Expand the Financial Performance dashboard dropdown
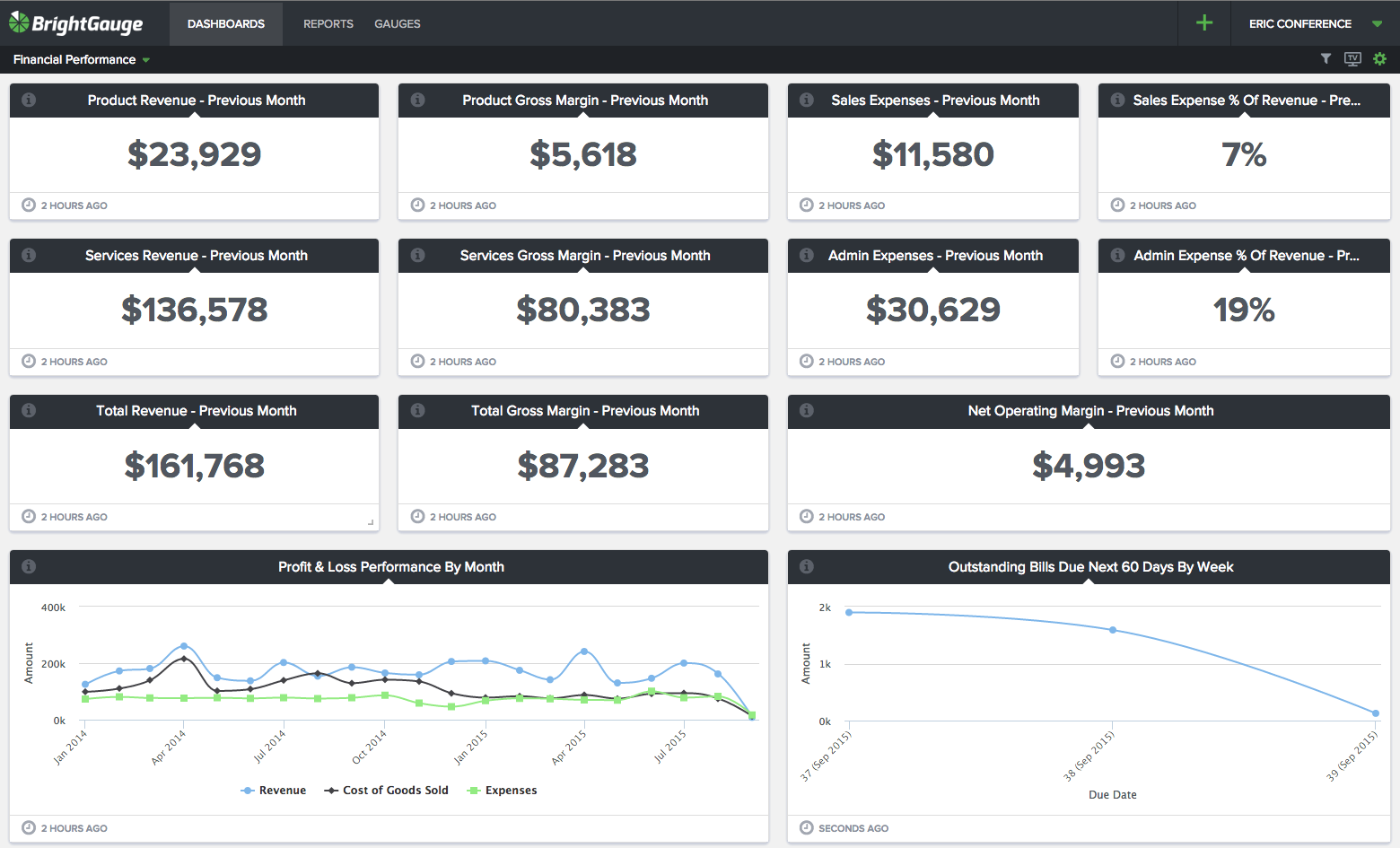 click(x=82, y=60)
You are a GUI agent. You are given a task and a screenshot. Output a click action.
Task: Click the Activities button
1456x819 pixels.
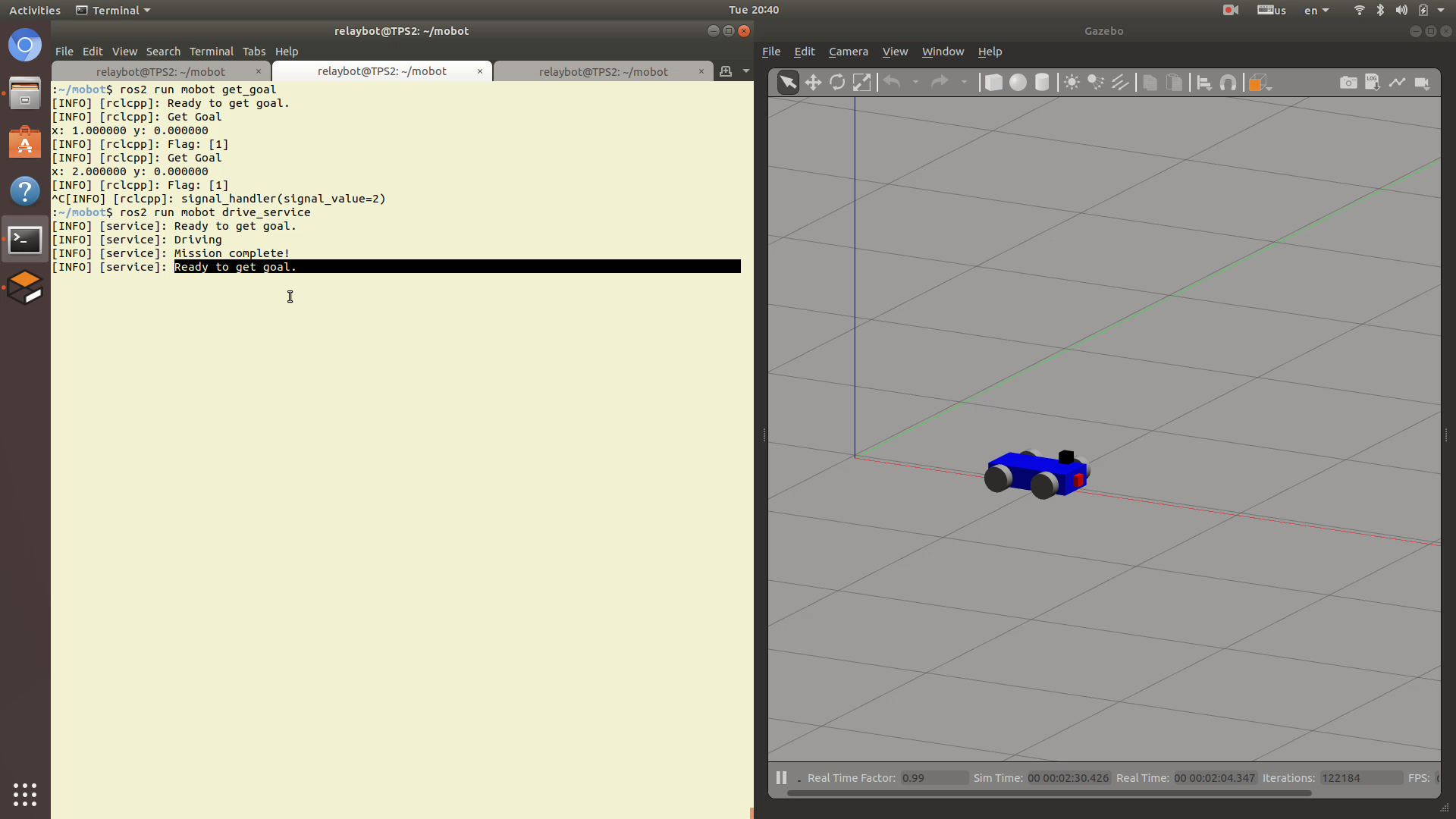click(x=35, y=11)
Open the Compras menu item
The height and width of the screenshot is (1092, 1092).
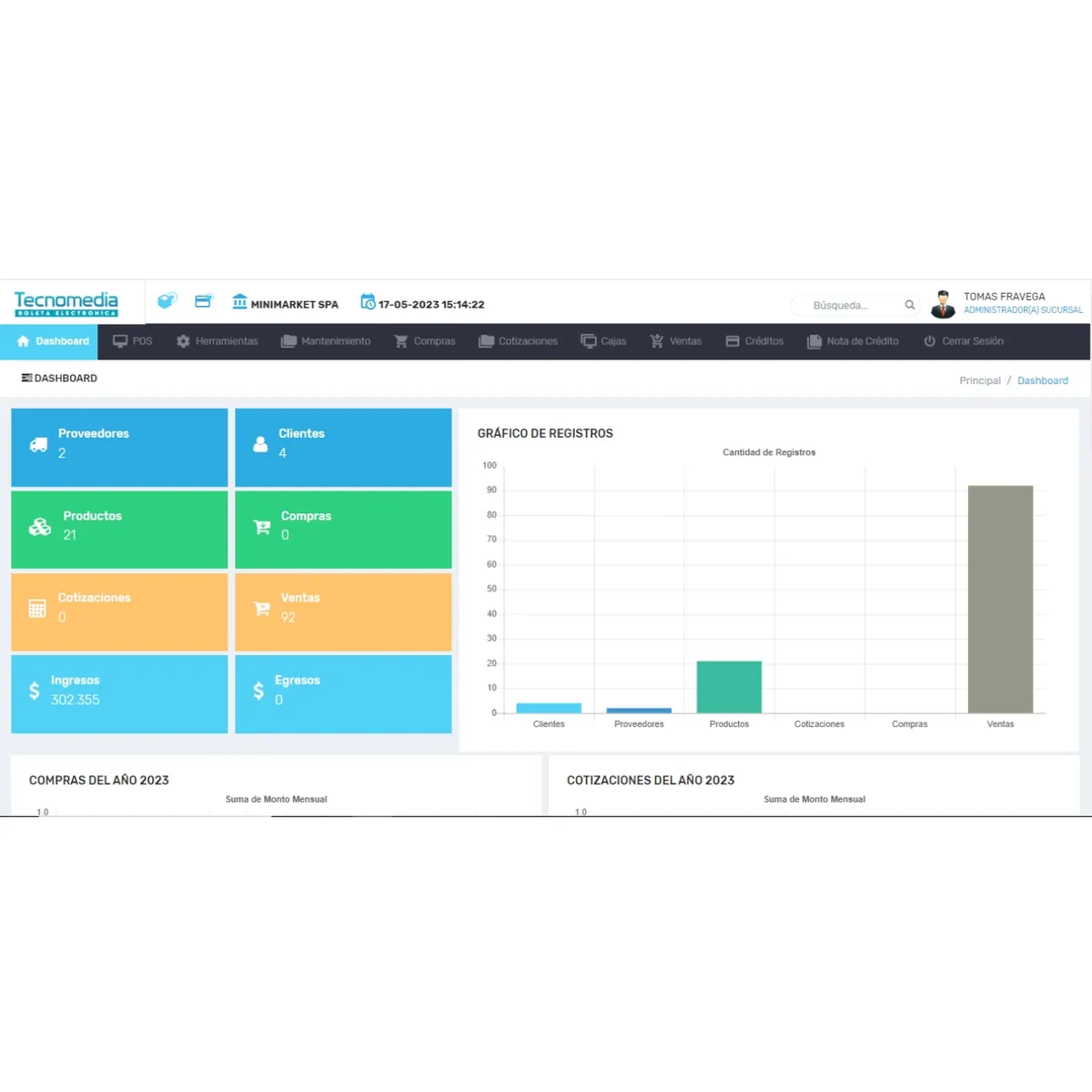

_____

§ **Required work**:
Reproduce verbatim everything in the data from the line containing "You are a GUI" down to the end of the data, with both ends included. Omit the pictures.

§ **Right answer**:
You are a GUI agent. You are given a task and a screenshot. Output a click action.
Task: Click the Activities button
1456x819 pixels.
click(x=35, y=11)
Open the Compras menu item
The height and width of the screenshot is (1092, 1092).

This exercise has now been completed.